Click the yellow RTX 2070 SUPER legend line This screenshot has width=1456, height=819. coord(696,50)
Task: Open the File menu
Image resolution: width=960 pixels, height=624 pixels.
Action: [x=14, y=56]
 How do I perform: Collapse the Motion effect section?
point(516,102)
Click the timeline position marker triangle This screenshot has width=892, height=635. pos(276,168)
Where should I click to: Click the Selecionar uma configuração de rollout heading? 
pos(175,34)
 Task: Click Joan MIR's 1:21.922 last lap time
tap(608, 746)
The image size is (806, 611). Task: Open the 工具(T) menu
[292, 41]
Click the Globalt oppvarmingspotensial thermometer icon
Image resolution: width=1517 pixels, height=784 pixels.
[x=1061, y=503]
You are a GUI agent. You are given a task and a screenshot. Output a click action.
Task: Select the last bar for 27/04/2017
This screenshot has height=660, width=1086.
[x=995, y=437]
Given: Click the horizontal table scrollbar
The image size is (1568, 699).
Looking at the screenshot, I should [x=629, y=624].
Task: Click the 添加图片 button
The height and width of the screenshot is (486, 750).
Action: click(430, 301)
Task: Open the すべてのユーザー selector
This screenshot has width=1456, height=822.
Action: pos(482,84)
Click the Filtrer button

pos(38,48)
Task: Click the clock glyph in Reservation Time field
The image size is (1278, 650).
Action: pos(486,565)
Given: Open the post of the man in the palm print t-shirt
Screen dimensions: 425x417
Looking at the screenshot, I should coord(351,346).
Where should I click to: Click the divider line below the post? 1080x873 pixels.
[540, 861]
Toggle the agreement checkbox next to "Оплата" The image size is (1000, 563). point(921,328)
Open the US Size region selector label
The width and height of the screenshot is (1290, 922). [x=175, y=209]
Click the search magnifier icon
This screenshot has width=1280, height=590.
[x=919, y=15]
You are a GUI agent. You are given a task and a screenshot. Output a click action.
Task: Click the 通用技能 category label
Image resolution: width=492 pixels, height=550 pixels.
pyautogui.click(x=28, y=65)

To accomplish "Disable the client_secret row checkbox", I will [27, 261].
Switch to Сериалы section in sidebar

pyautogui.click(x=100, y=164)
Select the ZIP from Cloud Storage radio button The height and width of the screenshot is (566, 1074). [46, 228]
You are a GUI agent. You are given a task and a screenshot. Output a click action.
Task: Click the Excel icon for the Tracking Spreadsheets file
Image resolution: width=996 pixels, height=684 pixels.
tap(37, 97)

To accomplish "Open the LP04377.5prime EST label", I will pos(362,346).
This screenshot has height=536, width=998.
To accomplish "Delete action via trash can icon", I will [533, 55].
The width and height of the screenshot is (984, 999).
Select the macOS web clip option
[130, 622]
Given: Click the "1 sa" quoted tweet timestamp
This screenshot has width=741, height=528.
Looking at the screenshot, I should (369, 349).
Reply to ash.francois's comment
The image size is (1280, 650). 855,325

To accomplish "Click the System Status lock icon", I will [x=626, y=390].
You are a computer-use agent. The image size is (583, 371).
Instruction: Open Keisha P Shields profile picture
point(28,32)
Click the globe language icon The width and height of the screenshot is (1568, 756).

^^^^^^^^^^^^^^^^

The problem:
The full listing above should be retyped without any alteration.

Output of the task:
Click the yellow RTX 2070 SUPER legend line This screenshot has width=1456, height=819. coord(696,50)
Task: Open the File menu
Image resolution: width=960 pixels, height=624 pixels.
Action: [x=14, y=56]
 How do I perform: Collapse the Motion effect section?
point(516,102)
Click the timeline position marker triangle This screenshot has width=892, height=635. pos(276,168)
Where should I click to: Click the Selecionar uma configuração de rollout heading? 
pos(175,34)
 Task: Click Joan MIR's 1:21.922 last lap time
tap(608, 746)
The image size is (806, 611). Task: Open the 工具(T) menu
[292, 41]
Click the Globalt oppvarmingspotensial thermometer icon
Image resolution: width=1517 pixels, height=784 pixels.
[x=1061, y=503]
You are a GUI agent. You are given a task and a screenshot. Output a click action.
Task: Select the last bar for 27/04/2017
This screenshot has height=660, width=1086.
[x=995, y=437]
Given: Click the horizontal table scrollbar
The image size is (1568, 699).
Looking at the screenshot, I should [x=629, y=624].
Task: Click the 添加图片 button
The height and width of the screenshot is (486, 750).
Action: click(430, 301)
Task: Open the すべてのユーザー selector
This screenshot has width=1456, height=822.
Action: pos(482,84)
Click the Filtrer button

pos(38,48)
Task: Click the clock glyph in Reservation Time field
The image size is (1278, 650).
Action: pos(486,565)
Given: Open the post of the man in the palm print t-shirt
Screen dimensions: 425x417
Looking at the screenshot, I should coord(351,346).
Where should I click to: Click the divider line below the post? 1080x873 pixels.
[540, 861]
Toggle the agreement checkbox next to "Оплата" The image size is (1000, 563). point(921,328)
Open the US Size region selector label
The width and height of the screenshot is (1290, 922). [x=175, y=209]
Click the search magnifier icon
This screenshot has width=1280, height=590.
[x=919, y=15]
You are a GUI agent. You are given a task and a screenshot. Output a click action.
Task: Click the 通用技能 category label
Image resolution: width=492 pixels, height=550 pixels.
pyautogui.click(x=28, y=65)

To accomplish "Disable the client_secret row checkbox", I will [27, 261].
Switch to Сериалы section in sidebar

pyautogui.click(x=100, y=164)
Select the ZIP from Cloud Storage radio button The height and width of the screenshot is (566, 1074). [46, 228]
You are a GUI agent. You are given a task and a screenshot. Output a click action.
Task: Click the Excel icon for the Tracking Spreadsheets file
Image resolution: width=996 pixels, height=684 pixels.
tap(37, 97)

To accomplish "Open the LP04377.5prime EST label", I will pos(362,346).
This screenshot has height=536, width=998.
To accomplish "Delete action via trash can icon", I will [533, 55].
The width and height of the screenshot is (984, 999).
Select the macOS web clip option
[130, 622]
Given: Click the "1 sa" quoted tweet timestamp
This screenshot has width=741, height=528.
Looking at the screenshot, I should (369, 349).
Reply to ash.francois's comment
The image size is (1280, 650). 855,325

To accomplish "Click the System Status lock icon", I will [x=626, y=390].
You are a computer-use agent. The image size is (583, 371).
Instruction: Open Keisha P Shields profile picture
point(28,32)
Click the globe language icon The width and height of the screenshot is (1568, 756).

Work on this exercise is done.